В памяти различают запоминание и припоминание. Жане считает, что «письмо — явление памяти, а не языка; это — настоящая память... Изучение памяти есть изучение письма и образования письма». С другой стороны, проблему повествования он ставит как проблему фабуляции, которая имеет целью вызвать у отсутствующего чувства, которые были бы у присутствующего: «это — усилия заставить его радоваться, улыбаться, торжествовать, как если бы он присутствовал». На этой стадии память становится как бы игрой. «Фабуляция создала события и последовательность событий». Исходя из этого ярко идеалистического тезиса, Жане утверждает, что время развилось на основе памяти и от проблемы памяти переходит к проблеме времени. Нам нет оснований следовать за ним в глубь его идеалистической философии, доходящей до утверждения, что «все в нашем человеческом познании —построения духа... Время и пространство также построения (construction) духа».
Для Жане память — «то, что рассказывают». Его ошибка в том, что только это он считает памятью. Для него у вышеупомянутой больной не память, а амнезия, т. е. отсутствие памяти. Но в данном случае он слишком резко противопоставил память и амнезию как нечто несовместимое, тогда как в действительности память на каждом шагу переходит в амнезию, а амнезия -- в память: мы на каждом шагу забываем то, что помнили, и вспоминаем то, что забыли. Как ни парадоксально с первого взгляда, но несомненный факт, что вспомнить что-нибудь — значит забыть на это время другое. У больной Жане была амнезия смерти матери, но у нее не было полной амнезии болезни матери. О ней можно сказать, что она не могла вспомнить, как умерла мать, потому что слишком хорошо помнила, как умирала она. Частичная амнезия этой больной — результат частичной слишком сильной памяти ее. Жане не понял этого И потому вывел ошибочные заключения. Его различение реминисценции и воспоминания и отрицание за реминисценцией права называться памятью похожи на плохую игру словами.
Вторая основная ошибка Жане — та, что, по его мнению, образы существуют только у существ, способных к описанию. Находящийся в аментном состоянии тифозный больной неспособен к описыванию, но образы может видеть. Больная Жане в трансе видела образы последней ночи матери, но в этом состоянии она была неспособна к описыванию их.

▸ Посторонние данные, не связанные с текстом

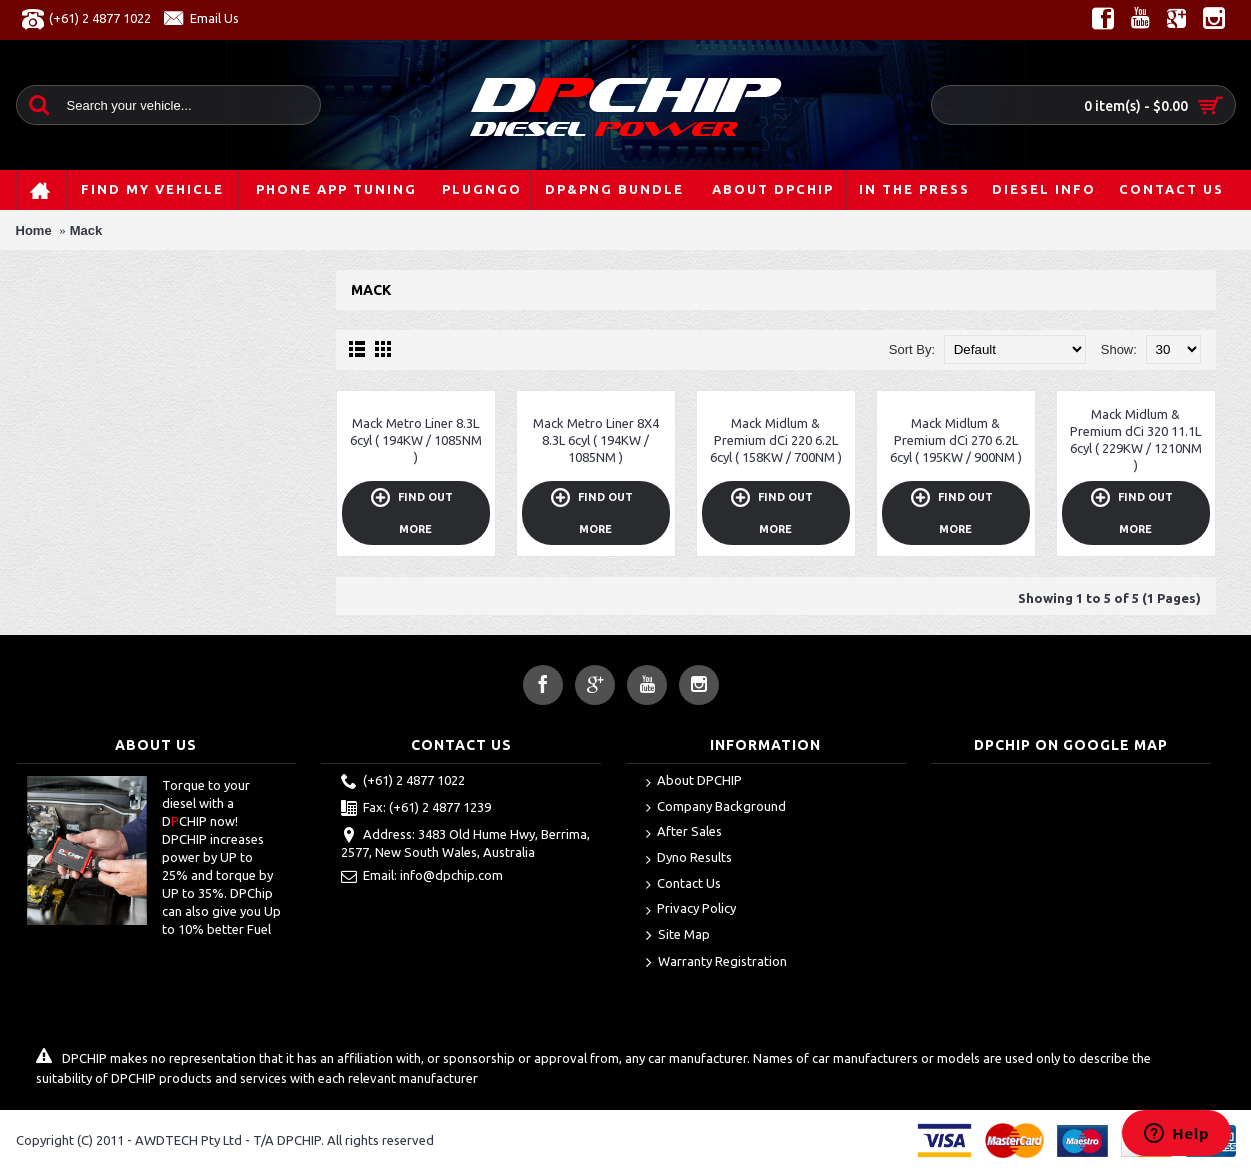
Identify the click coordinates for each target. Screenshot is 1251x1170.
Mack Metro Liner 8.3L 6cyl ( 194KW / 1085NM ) (416, 440)
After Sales (684, 832)
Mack (86, 230)
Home (34, 230)
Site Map (678, 936)
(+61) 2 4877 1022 (403, 782)
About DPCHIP (694, 781)
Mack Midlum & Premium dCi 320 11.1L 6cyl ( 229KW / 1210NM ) (1136, 439)
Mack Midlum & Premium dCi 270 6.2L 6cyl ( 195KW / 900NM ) (956, 440)
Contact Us (683, 884)
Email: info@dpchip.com (422, 877)
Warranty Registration (716, 963)
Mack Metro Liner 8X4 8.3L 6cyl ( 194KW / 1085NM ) (596, 440)
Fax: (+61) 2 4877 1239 (416, 809)
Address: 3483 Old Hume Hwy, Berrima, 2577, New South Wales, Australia (465, 843)
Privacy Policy (691, 909)
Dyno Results (689, 858)
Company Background (716, 807)
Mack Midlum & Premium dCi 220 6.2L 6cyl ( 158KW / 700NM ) (776, 440)
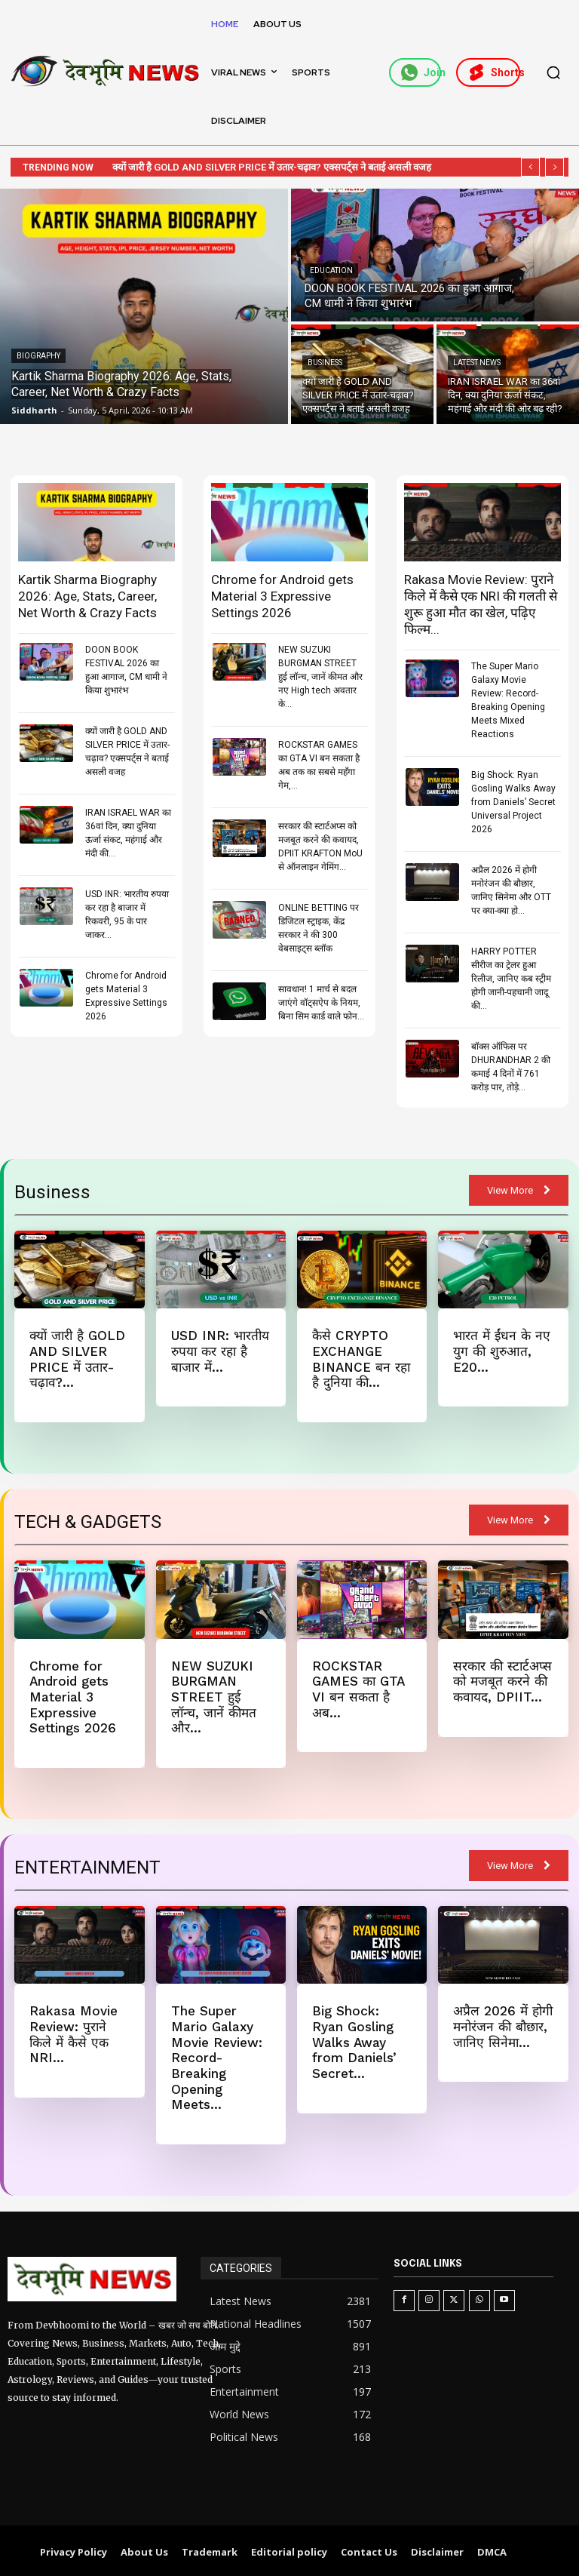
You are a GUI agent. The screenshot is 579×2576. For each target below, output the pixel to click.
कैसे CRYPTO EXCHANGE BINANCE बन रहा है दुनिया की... (360, 1358)
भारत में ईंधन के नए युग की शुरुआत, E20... (500, 1351)
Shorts (494, 72)
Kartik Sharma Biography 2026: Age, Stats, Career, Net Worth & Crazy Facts (87, 596)
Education (331, 270)
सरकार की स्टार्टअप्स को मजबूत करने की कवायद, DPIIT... (501, 1681)
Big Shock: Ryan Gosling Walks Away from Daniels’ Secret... (354, 2040)
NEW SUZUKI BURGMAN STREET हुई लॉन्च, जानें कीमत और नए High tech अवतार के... (320, 676)
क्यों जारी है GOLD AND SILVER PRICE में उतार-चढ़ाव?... (77, 1358)
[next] (554, 167)
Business (325, 362)
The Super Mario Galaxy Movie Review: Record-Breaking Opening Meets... (216, 2055)
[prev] (530, 167)
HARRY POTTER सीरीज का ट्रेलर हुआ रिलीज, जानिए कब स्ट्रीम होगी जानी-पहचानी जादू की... (511, 978)
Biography (38, 356)
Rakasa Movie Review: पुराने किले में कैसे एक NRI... (72, 2032)
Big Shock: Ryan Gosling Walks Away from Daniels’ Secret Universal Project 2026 (513, 802)
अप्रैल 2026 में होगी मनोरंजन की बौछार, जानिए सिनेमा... (503, 2025)
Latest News (477, 362)
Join (421, 72)
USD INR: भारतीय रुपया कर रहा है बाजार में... (219, 1351)
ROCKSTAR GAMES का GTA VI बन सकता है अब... (358, 1688)
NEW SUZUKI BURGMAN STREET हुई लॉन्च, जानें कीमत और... (213, 1696)
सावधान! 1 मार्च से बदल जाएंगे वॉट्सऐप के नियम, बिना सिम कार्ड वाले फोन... (321, 1003)
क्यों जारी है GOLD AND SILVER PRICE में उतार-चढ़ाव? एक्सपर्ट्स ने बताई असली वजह (284, 167)
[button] (553, 72)
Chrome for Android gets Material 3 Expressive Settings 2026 (282, 596)
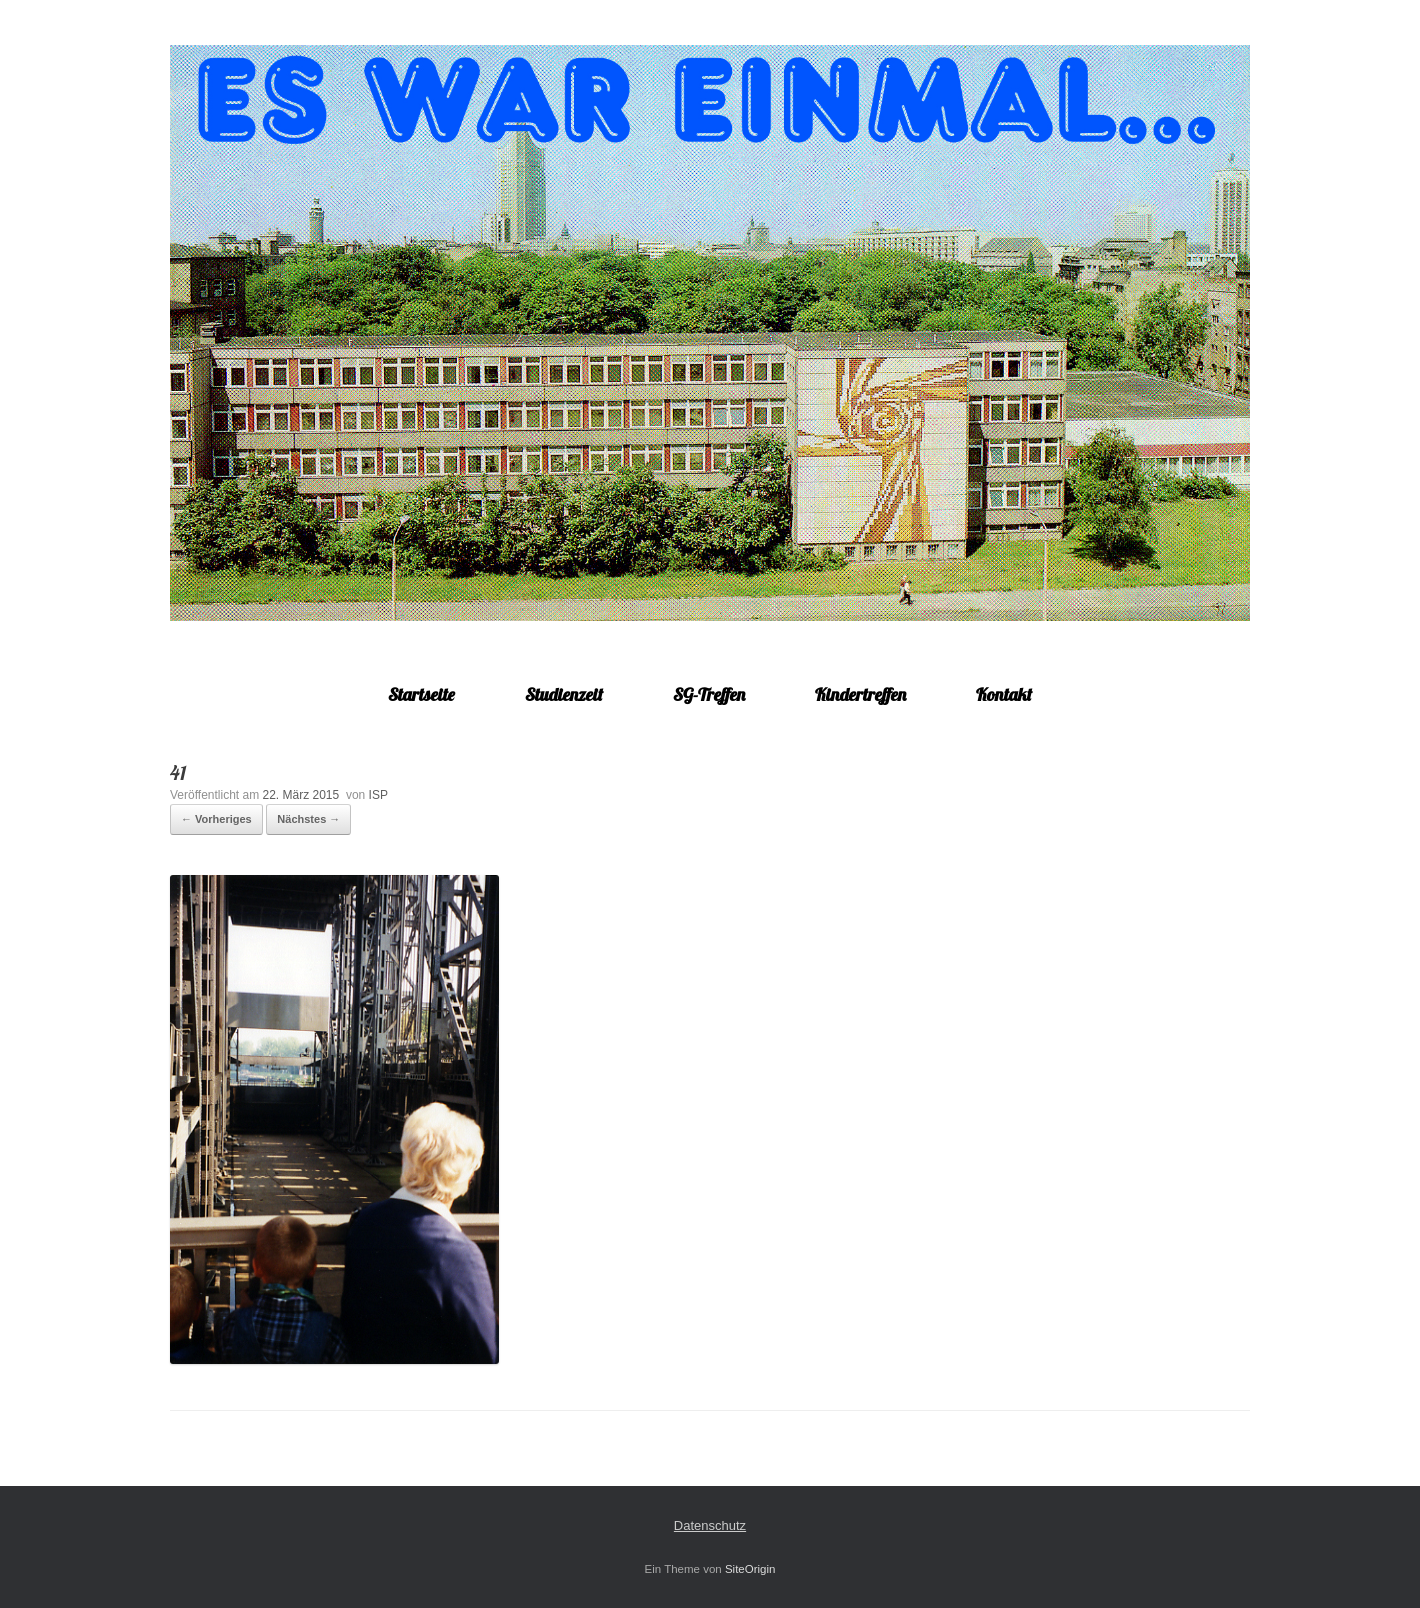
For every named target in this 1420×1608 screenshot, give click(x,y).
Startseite (421, 694)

Эти ошибки привели Жане к неправильному утверждению, что память только «то, что рассказывают». Один, правда, высший, вид памяти он принял за всю память. Но его увлечение имело и положительную сторону. Стремясь отмежевать память-рассказ от того, что он неправильно считал непамятью, Жане много сделал для выявления специфических особенностей этого вида памяти. Очень правильно он подчеркнул социальный характер этой памяти. Его энергичная фраза: «Одинокий человек (un homme seul) не имеет памяти и не нуждается в ней» — правильна, если только ограничить ее — отнести лишь к памяти-рассказу. Уже a priori ясно, что память-рассказ возможна только в человеческом обществе, поскольку речь служит средством общения людей. Трудней доказать a posteriori, поскольку абсолютно изолированный от общества человек невозможен, и даже когда человек физически один, социально он не один. Но довольно симптоматично, что в условиях длительного одиночного заключения, особенно если отсутствуют книги, склонно чрезмерно развиваться воображение, оперирующее образами. Также симптоматично, что у людей с ярко выраженной психологией «одиночества» имеется тенденция к развитию грезерства.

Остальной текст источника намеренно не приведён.